Чего будут стоить его лучшие спелые годы, спрашивал он, если ради них нужно согласиться на преступное увечье жены?
— Потому что именно так оно будет, и от этого никуда не деться. Ты хочешь совершить преступление против своей сущности. И моей тоже.
Иногда она осторожно обвиняла его в том, что он все слишком драматизирует. Через это проходит уйма женщин, и все живы-здоровы; та однокашница это делала по меньшей мере дважды. Другое дело, если затянуть до четвертого месяца, уступала Эйприл.
— Вот тогда были бы веские основания для беспокойства. А сейчас, когда можно точно высчитать срок, все абсолютно безопасно.

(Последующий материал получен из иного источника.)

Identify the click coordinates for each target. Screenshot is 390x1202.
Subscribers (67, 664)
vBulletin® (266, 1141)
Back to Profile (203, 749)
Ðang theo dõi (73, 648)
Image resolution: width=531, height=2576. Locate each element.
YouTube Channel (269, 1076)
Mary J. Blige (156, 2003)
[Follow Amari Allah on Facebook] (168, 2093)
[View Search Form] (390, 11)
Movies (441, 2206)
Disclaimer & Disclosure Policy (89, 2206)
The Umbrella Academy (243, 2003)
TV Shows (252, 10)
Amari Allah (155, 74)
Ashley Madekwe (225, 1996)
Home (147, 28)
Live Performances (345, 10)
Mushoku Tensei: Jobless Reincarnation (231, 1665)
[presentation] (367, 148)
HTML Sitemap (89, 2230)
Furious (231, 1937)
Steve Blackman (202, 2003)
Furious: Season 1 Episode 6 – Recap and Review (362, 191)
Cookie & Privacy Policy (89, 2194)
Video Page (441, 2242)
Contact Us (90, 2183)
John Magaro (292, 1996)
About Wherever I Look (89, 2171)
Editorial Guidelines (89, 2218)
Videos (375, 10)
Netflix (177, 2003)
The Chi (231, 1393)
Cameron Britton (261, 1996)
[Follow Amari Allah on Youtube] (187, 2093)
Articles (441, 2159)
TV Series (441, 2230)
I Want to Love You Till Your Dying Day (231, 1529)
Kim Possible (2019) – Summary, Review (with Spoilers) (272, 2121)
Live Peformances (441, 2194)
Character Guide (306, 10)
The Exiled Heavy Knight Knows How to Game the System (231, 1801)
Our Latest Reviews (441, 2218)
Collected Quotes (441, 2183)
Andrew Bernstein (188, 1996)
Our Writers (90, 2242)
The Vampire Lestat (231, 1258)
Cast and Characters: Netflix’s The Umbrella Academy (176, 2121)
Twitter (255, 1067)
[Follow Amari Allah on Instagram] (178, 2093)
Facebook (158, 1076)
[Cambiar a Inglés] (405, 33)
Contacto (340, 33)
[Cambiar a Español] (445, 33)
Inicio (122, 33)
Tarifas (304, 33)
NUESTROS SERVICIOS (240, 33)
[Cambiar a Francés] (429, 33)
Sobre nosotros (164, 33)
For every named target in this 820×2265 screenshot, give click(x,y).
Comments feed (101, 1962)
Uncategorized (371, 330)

Однако стоило ей произнести слово «безопасно», как Фрэнк надувал щеки, хмурился и качал головой, словно его просили согласиться с тем, что геноцид может иметь моральное оправдание. Не выйдет.
Вскоре в ее голосе появилась легкая неуверенность, а взгляд уходил в сторону, когда бы она ни заводила речь о безоговорочной необходимости процедуры, которую даже в самых откровенных беседах называла «сделать это», будто в присутствии любящего и обеспокоенного мужа слово «аборт» выходило за рамки приличий. Самым обнадеживающим знаком было то, что временами Фрэнк ловил на себе ее взгляды украдкой, затуманенные романтическим восхищением.